Glossy outlet for creativity

Entityy Magazine's Costa Mesa founders have high hopes for the launch of their 64-page publication after Kickstarter campaign.

January 09, 2014|By Rhea Mahbubani
  • Emily Sunflower, left, and Gabrielle Scout came up with the concept of Entityy Magazine while spending time at Alta Coffee Warehouse & Restaurant in Newport Beach. The magazine will feature art, creativity, fashion and culture.
Emily Sunflower, left, and Gabrielle Scout came up with… (SCOTT SMELTZER,…)

Gabrielle Scout and Emily Thompson were kidding around over coffee.

Flipping through the arts-centric Dossier Journal, the Costa Mesa residents dreamed out loud about spearheading a publication of their own. A picture of Thompson's forehead could be cover art, they chortled.

It was a joke — until it wasn't.

"I suddenly found myself working 12-hour days," said Scout, 22. "So I texted Emily saying, 'Hey, I guess we are really starting a magazine."

What took shape from a 20-minute planning session is now a glossy 64-page creation titled Entityy Magazine, which is chock full of art, poetry, short stories and fashion.

"An entity is an object that exists by itself," said Thompson, 20, the creative editor. "We loved it and so we put two y's on the end to make it different."


They started by reaching out to artistically inclined people across the country via a Craigslist advertisement. The response was immediate and overwhelming as more than 120 submissions poured in, spanning everything from artwork to a screenplay excerpt.

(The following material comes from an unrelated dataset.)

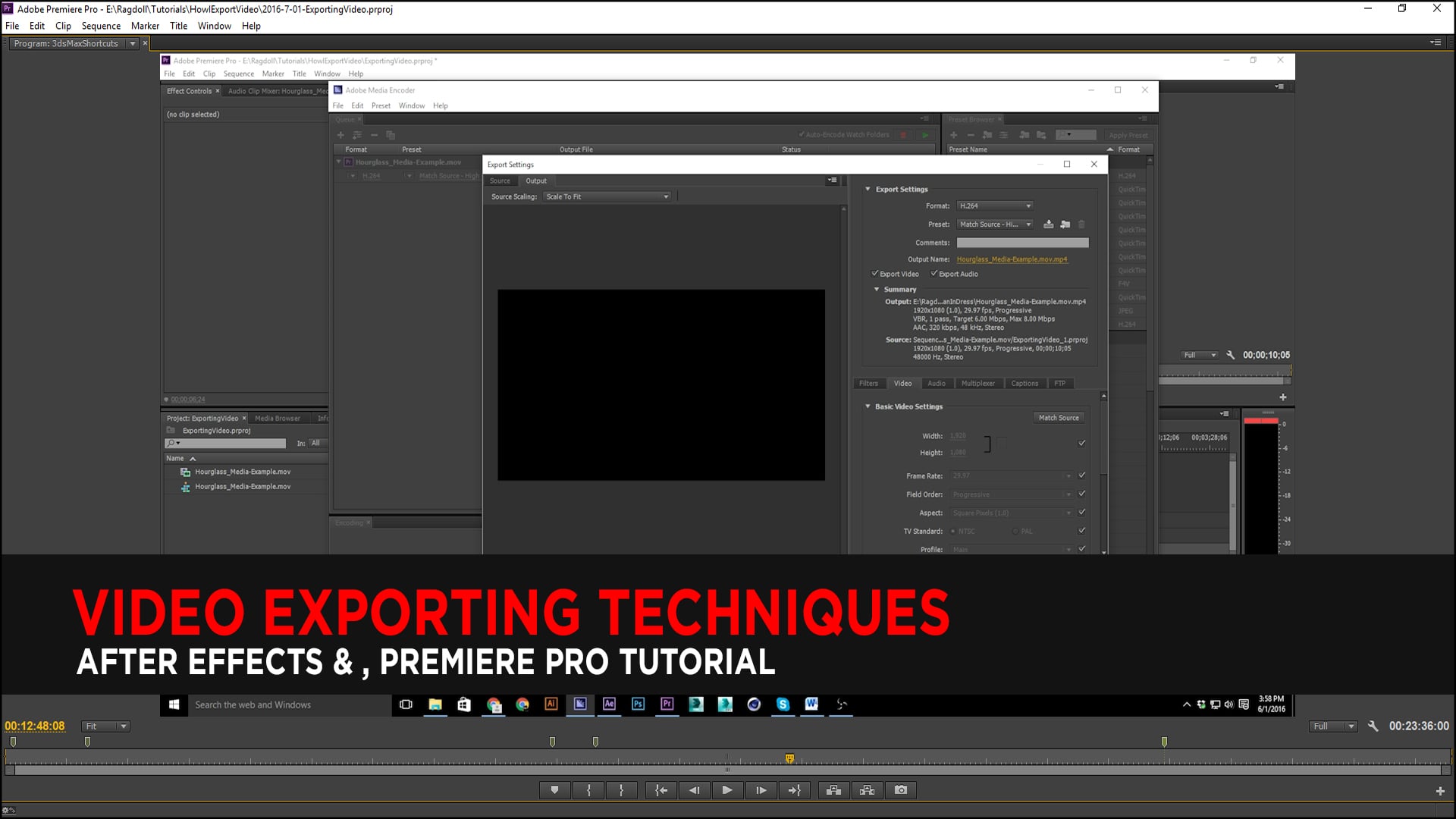The image size is (1456, 819).
Task: Toggle Auto-Encode Watch Folders
Action: (802, 134)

Scout and Thompson winnowed down the submissions to the best 12 and gave them a home in the first edition of Entityy Magazine, which is slated to debut at the end of January.

Bay Area resident Roberta Dee Hall, a 23-year-old graphic designer, was among those who replied. Enthusiastic about Scout and Thompson's endeavor, she offered her services — creating the layout and giving the publication a "cool" visual presentation — for free.

"I, as a young artist myself, wanted to give my time because I know what being published the first time feels like," Hall said. "Entityy Magazine is trying to give ... a voice to young professionals that wouldn't normally have one."

Thompson, a jazz singer, piano and trumpet player, writer and avowed clothes lover, has assumed responsibility for all photo shoots and fashion spreads. As editor in chief, Scout has interviewed locals she believes demonstrate an artistic view on life. They have included Heather Maio, a Holocaust exhibit curator, Danny Kurtzman, co-owner of Ezekiel Clothing, and Jake Halstead, a professional surfer.

As magazine editors, Thompson and Scout have an artistic view of their own. While Scout said she plans to expand Entityy online, she sings the praises of an old-fashioned print publication.